━━ Passage fourni ━━

Darmanin: "nous sommes du côté des policiers et des gendarmes"

Darmanin: "nous sommes du côté des policiers et des gendarmes"
Gérald Darmanin le 10 mai 2021 à Matignon

publié le mardi 11 mai 2021 à 09h52

Gérald Darmanin a affirmé mardi que le gouvernement était "du côté des policiers et des gendarmes" et que "la main ferme de l'Etat ne tremblera pas", en commentant les mesures de durcissement de peines contre les agresseurs des forces de l'ordre annoncées la veille.

"Il y a pu avoir, vu la succession des faits divers, des agressions de policiers et de gendarmes, un doute" sur la fermeté du gouvernement vis-à-vis de la violence, mais "le Premier ministre, le ministre de la justice et moi-même, nous levons ce doute", a fait valoir sur RTL le ministre de l'Intérieur.

"La main ferme de l'Etat ne tremblera pas et nous sommes du côté des policiers et des gendarmes", a poursuivi M. Darmanin.

Parmi ces mesures, il a évoqué la suppression du rappel à la loi, alternative très utilisée aux poursuites judiciaires. Il a souligné que sur les "800.000 décisions de justice par an, il y avait un peu moins de 300.000 rappels à la loi".

Or, a-t-il dit en se félicitant de cette abrogation, "la loi ne doit pas être rappelée mais appliquée".

Le ministre a aussi insisté sur la fin des remises de peines automatiques pour ceux qui agressent les policiers et gendarmes - une disposition de la loi de "sécurité globale" -, ainsi que sur la fin de ces remises de peines automatiques pour les autres délits, comme le prévoit le projet de loi du ministre de la Justice actuellement en débat au Parlement.

━━━
━━ Données fournies ━━

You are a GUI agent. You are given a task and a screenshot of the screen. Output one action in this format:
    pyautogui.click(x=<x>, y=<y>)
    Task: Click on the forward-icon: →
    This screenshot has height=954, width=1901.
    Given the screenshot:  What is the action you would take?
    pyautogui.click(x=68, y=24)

━━━

▶ [Parties de l'exercice]
**a)** Répondez aux questions suivantes à partir de l'article sur les propos de Gérald Darmanin :
(i) Sur quelle radio le ministre de l'Intérieur s'est-il exprimé ?
(ii) Combien de rappels à la loi y avait-il sur les 800.000 décisions de justice annuelles qu'il cite ?
(iii) Selon lui, la loi ne doit pas être rappelée, mais comment doit-elle être traitée ?
**b)** Dressez la liste de toutes les mesures que le ministre met en avant dans l'article sur les propos de Gérald Darmanin.
**c)** Poursuivez l'article sur les propos de Gérald Darmanin à partir de sa dernière phrase.

▶ [Réponses par consigne]
**a)**
(i) Sur RTL.
(ii) Un peu moins de 300.000.
(iii) Elle doit être appliquée.

**b)**
- La suppression du rappel à la loi.
- La fin des remises de peines automatiques pour ceux qui agressent les policiers et gendarmes.
- La fin des remises de peines automatiques pour les autres délits.

**c)**
Interrogé sur les violences récurrentes dans des quartiers défavorisés, M. Darmanin a fait valoir que "s'il y a(vait) ces violences, c'est parce qu'on met fin aux trafics" de stupéfiants.

La "délinquance n'augmente pas (...) les homicides ont tendance à stagner", par contre les violences contre les personnes, les violences conjugales "augmentent", a-t-il dit.

S'agissant des jeunes délinquants, le ministre de l'Intérieur a mis en exergue "une autorité parentale" à restaurer.

A propos du jeune de 19 ans, suspecté d'avoir tué mercredi à Avignon le brigadier Eric Masson sur un point de deal, il a fait valoir que ce dernier, si les faits étaient avérés, n'était "pas passé de premier communiant à tueur de flic" au regard de son casier judiciaire.

"Il y a , a-t-il estimé, une faillite de la société mais à coup sûr de l'autorité parentale qui doit être rétablie".